These methacrylates may be used alone or in combination of two or more.
When using 2 or more types together, the workability | operativity of an inorganic fine particle dispersion | distribution sheet is influenced by the combination of the methacrylate to be used. Specifically, when the amount of methyl methacrylate increases, the sheet becomes hard, and when the amount of butyl methacrylate decreases, the sheet becomes soft. Therefore, in order to improve workability, it is preferable to use a combination of methacrylates within an appropriate range.

The minimum with preferable content of the segment originating in the methacrylate which has a C1-C4 aliphatic hydrocarbon group in the said ester part is 60 weight%, and a preferable upper limit is 70 weight%. When the content of the methacrylate having an aliphatic hydrocarbon group having 1 to 4 carbon atoms in the ester portion is less than 60% by weight, the adverse effect of polyethylene glycol monomethacrylate on the thermal decomposability cannot be ignored, and the residue after firing Since the amount of carbon increases, the decomposition end temperature may also increase. When the content of the methacrylate having an aliphatic hydrocarbon group having 1 to 4 carbon atoms in the ester part exceeds 70% by weight, the strength of the inorganic fine particle dispersed sheet cannot be maintained by reducing the content of polyethylene glycol monomethacrylate, Workability will be greatly impaired.

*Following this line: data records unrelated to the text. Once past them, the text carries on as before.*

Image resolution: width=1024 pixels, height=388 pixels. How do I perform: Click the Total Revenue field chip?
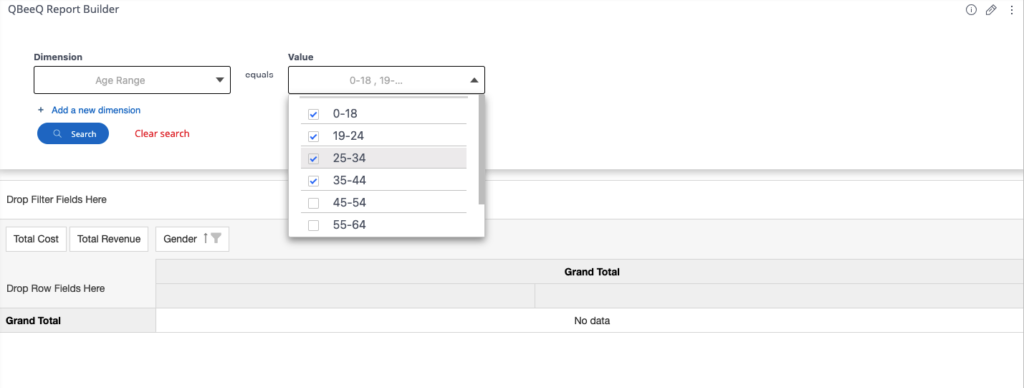(109, 239)
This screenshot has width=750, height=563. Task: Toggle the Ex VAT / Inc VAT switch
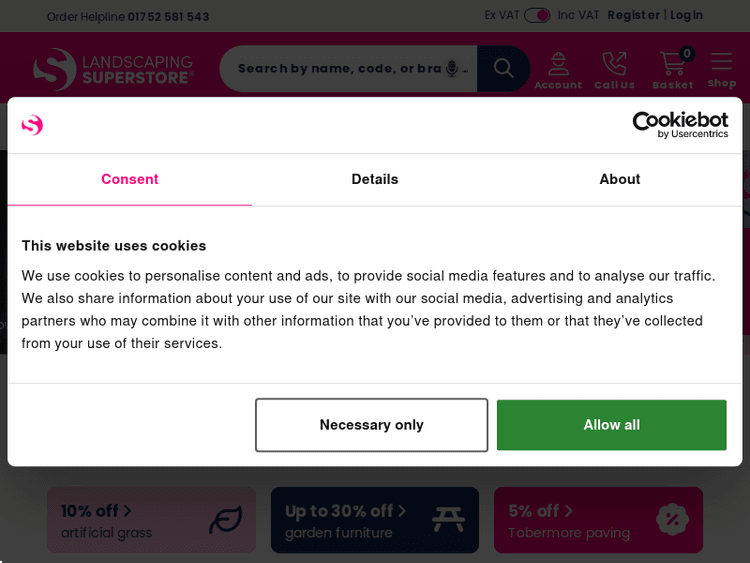click(537, 15)
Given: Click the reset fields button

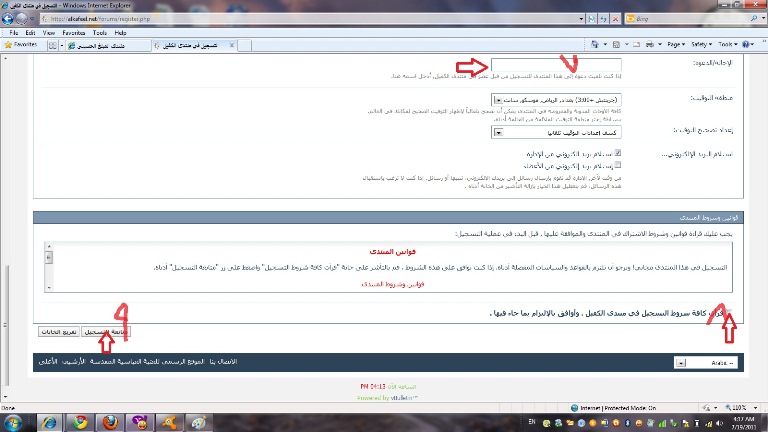Looking at the screenshot, I should tap(59, 330).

The binder resin for dispersing inorganic fine particles of the present invention has a segment derived from polyethylene glycol monomethacrylate. Since the segment derived from the polyethylene glycol monomethacrylate has a crystalline structure, the ethylene oxide segment forms a eutectic with a polyethylene glycol chain extending from another molecular chain to form a pseudo-crosslinking point. Therefore, properties similar to rubber can be obtained, and the elongation characteristics can be greatly improved.

As said polyethyleneglycol monomethacrylate, what has a hydroxyl group, a methoxy group, an ethoxy group, a lauryloxy group, a phenoxy group etc. can be used at the molecular terminal. Further, a copolymer of polyethylene glycol such as polyethylene glycol-polypropylene glycol monomethacrylate and other types of polyethers having a high polyethylene glycol composition ratio and exhibiting crystallinity can also be used.
Specific examples of the polyethylene glycol monomethacrylate include methoxypolyethylene glycol monomethacrylate.

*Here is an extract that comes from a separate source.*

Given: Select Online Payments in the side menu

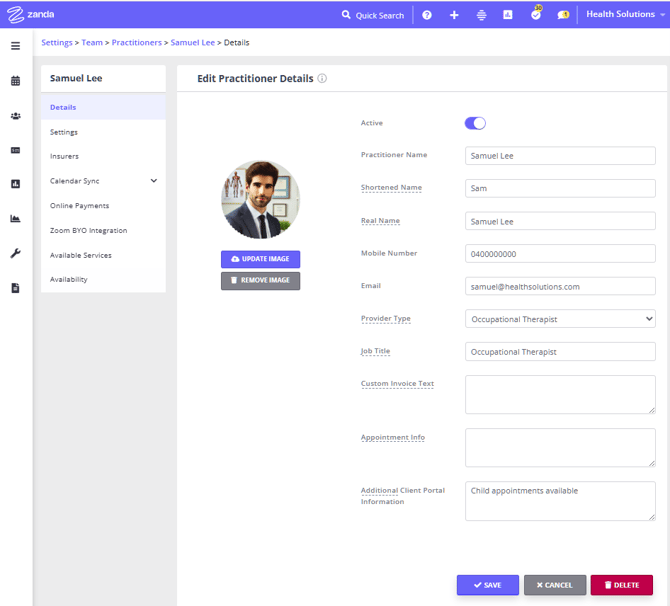Looking at the screenshot, I should pyautogui.click(x=80, y=206).
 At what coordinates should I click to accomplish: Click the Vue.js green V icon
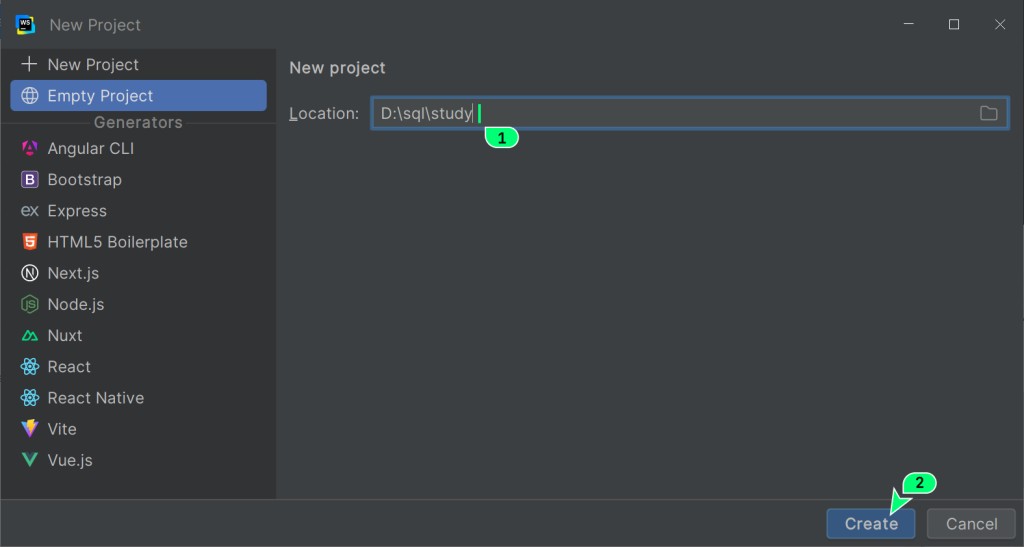[30, 460]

The lower limit of the polyethylene glycol monomethacrylate content is 30% by weight, and the upper limit is 50% by weight. When the content of the polyethylene glycol monomethacrylate is less than 30% by weight, the crystallinity for obtaining a sufficient sheet strength is not expressed, and the workability does not improve because it does not work as a pseudo-crosslinking point. When the content of the polyethylene glycol monomethacrylate exceeds 50% by weight, the degradability is deteriorated and the solubility in the solvent used is lowered. The minimum with preferable content of the said polyethyleneglycol monomethacrylate is 30 weight%, and a preferable upper limit is 40 weight%.

The lower limit of the number of ethylene oxide repeats of the polyethylene glycol monomethacrylate is 20, and the upper limit is 50. When the number of ethylene oxide repeats is less than 20, the crystallinity for obtaining sufficient sheet strength is not expressed, and the workability does not improve because it does not work as a pseudo-crosslinking point. When the repeating number of the ethylene oxide exceeds 50, degradation of degradation or degradation of solubility in the solvent used occurs. Further, at the time of synthesizing the binder resin for dispersing the inorganic fine particles, the coexistence ratio of each homopolymer increases in the copolymer component, so that sufficient strength cannot be imparted even if the crystallinity is confirmed. The preferable lower limit of the number of repeating ethylene oxide is 25, and the preferable upper limit is 35.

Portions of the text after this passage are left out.